Poster (2013, September)

Sepsis is a very complex clinical condition characterized by stimulation of a systemic inflammatory response due to an infection. It has a profound deleterious effect on kidney functions leading to sepsis ... [more ▼]

Sepsis is a very complex clinical condition characterized by stimulation of a systemic inflammatory response due to an infection. It has a profound deleterious effect on kidney functions leading to sepsis-induced acute kidney injury (AKI). This failure seems to occur through complex mechanisms involving the immune system response, inflammatory pathways, cellular dysfunction and hemodynamic instability.
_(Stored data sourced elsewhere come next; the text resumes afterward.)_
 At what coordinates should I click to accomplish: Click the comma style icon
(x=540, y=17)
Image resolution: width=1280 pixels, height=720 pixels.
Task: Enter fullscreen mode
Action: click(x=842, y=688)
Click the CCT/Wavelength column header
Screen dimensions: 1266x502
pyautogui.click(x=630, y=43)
To study the role of cellular energetic metabolism dysfunction and mitochondrial impairment in the occurrence of AKI during sepsis, we developed an inflammation-induced in vitro model using proximal tubular epithelial cells (HK-2) exposed to a bacterial endotoxin (lipopolysaccharide, LPS). This investigation has provided key features on the relationship between endotoxic stress and mitochondrial respiratory chain assembly defects. Firstly, we have shown that renal cells subjected to LPS are no longer capable to use adequately the available oxygen to maintain their metabolic functions. One hypothesis of this down-regulation suggests that impairment in mitochondria oxidative phosphorylation could prevent cells from using oxygen for adenosine triphosphate (ATP) production and potentially could cause sepsis-induced organ failure. Our study has then investigated this possible mitochondrial impairment to explain the decreased O2 consumption rate observed in LPS-treated HK-2 cells. After exposure to LPS, functionality of mitochondria was affected without any disturbance in their spatial organization. LPS seemed rather to interrupt mitochondrial oxidative phosphorylation by blocking cytochrome c oxidase activity. As a consequence, disruptions in the electron transport and the proton pumping across the system occurred, leading to a decrease of the mitochondrial membrane potential, an electron leakage as the form of superoxide anion, a release of cytochrome c in the cytosol and a decrease in ATP production. This irreversible defect in the production of cellular energy would support the concept that kidney failure in sepsis may occur on the basis of cytopathic hypoxia. [less ▲]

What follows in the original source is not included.